Alexa, Siri, ogni comando vocale ci ascoltano ogni minuto, ogni secondo. Altro che privacy. Accendendo gli aiuti vocali al primo avvio, abbiamo strappato il velo sulla nostra privacy consentendo loro di analizzare il tono di voce, sapere se siamo preoccupati o felici, che tipo di luce abbiamo in casa, a quanti gradi amiamo dormire la notte in camera. Per non avere il fastidio di schiacciare un bottone abbiamo lobotomizzato le nostre abitudini consegnandole sotto forma di gestione dello stile di vita a un chip senza anima ma dalla cattiveria e dall’intelligenza disumana.

# COSA FARE:
1/ Riscrivi il testo sugli assistenti vocali partendo da "Alexa, Siri, ogni" e andando avanti fino a "e dall’intelligenza disumana.", sostituendo "bottone" con "tasto".
2/ Riassumi in due frasi il testo sugli assistenti vocali.
Usa soltanto il testo qui sopra.

# MATERIALE:
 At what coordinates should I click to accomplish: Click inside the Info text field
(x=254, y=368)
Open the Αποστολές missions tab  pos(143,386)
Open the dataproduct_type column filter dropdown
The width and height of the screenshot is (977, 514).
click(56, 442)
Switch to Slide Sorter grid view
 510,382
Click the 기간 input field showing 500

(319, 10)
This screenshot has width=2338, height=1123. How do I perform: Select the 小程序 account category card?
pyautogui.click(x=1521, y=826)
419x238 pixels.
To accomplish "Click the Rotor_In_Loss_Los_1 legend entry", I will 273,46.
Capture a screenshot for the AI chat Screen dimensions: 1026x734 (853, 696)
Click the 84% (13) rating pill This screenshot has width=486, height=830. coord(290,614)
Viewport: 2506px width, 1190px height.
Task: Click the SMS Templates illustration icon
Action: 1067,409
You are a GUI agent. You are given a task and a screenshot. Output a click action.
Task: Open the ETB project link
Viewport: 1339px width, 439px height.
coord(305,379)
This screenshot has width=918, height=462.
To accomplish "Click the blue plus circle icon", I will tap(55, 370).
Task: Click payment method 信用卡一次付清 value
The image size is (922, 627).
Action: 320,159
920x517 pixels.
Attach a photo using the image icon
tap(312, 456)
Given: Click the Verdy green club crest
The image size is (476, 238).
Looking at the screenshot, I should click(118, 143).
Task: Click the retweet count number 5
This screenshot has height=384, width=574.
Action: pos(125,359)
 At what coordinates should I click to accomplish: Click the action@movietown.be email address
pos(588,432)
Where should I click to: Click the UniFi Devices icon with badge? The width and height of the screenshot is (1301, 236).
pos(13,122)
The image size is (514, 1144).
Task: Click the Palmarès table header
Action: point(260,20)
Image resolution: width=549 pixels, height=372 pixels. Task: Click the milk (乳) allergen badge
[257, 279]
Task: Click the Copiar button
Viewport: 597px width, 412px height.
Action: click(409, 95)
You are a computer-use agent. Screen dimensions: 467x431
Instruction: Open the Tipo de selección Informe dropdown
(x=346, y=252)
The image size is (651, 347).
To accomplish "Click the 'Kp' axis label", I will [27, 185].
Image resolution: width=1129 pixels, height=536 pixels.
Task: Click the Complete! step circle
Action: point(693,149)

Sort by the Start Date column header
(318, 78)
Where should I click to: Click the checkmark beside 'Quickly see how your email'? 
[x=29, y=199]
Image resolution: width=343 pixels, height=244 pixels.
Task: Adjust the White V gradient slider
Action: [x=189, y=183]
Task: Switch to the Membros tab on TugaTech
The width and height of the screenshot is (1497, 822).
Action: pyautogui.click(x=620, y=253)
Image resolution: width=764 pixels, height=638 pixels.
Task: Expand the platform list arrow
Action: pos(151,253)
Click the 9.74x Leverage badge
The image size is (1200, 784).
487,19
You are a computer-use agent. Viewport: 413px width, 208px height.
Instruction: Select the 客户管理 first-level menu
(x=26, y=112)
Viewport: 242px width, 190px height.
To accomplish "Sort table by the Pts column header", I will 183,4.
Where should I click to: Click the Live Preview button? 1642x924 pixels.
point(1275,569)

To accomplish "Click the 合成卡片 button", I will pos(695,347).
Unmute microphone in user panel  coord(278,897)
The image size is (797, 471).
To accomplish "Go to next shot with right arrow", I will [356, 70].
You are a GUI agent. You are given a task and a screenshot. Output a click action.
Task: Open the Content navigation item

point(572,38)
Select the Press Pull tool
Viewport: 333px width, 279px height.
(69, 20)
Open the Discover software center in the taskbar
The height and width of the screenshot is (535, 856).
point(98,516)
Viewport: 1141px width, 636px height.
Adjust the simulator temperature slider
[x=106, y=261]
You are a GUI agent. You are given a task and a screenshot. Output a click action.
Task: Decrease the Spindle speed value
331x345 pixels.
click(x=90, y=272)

# RISULTATI:
1/
Alexa, Siri, ogni comando vocale ci ascoltano ogni minuto, ogni secondo. Altro che privacy. Accendendo gli aiuti vocali al primo avvio, abbiamo strappato il velo sulla nostra privacy consentendo loro di analizzare il tono di voce, sapere se siamo preoccupati o felici, che tipo di luce abbiamo in casa, a quanti gradi amiamo dormire la notte in camera. Per non avere il fastidio di schiacciare un tasto abbiamo lobotomizzato le nostre abitudini consegnandole sotto forma di gestione dello stile di vita a un chip senza anima ma dalla cattiveria e dall’intelligenza disumana.

2/ Gli assistenti vocali come Alexa e Siri ci ascoltano di continuo, e attivandoli abbiamo permesso loro di analizzare il tono di voce, il nostro umore, la luce di casa e la temperatura a cui dormiamo. Per evitare di premere un bottone, abbiamo consegnato le nostre abitudini a un chip senz'anima ma di cattiveria e intelligenza disumane.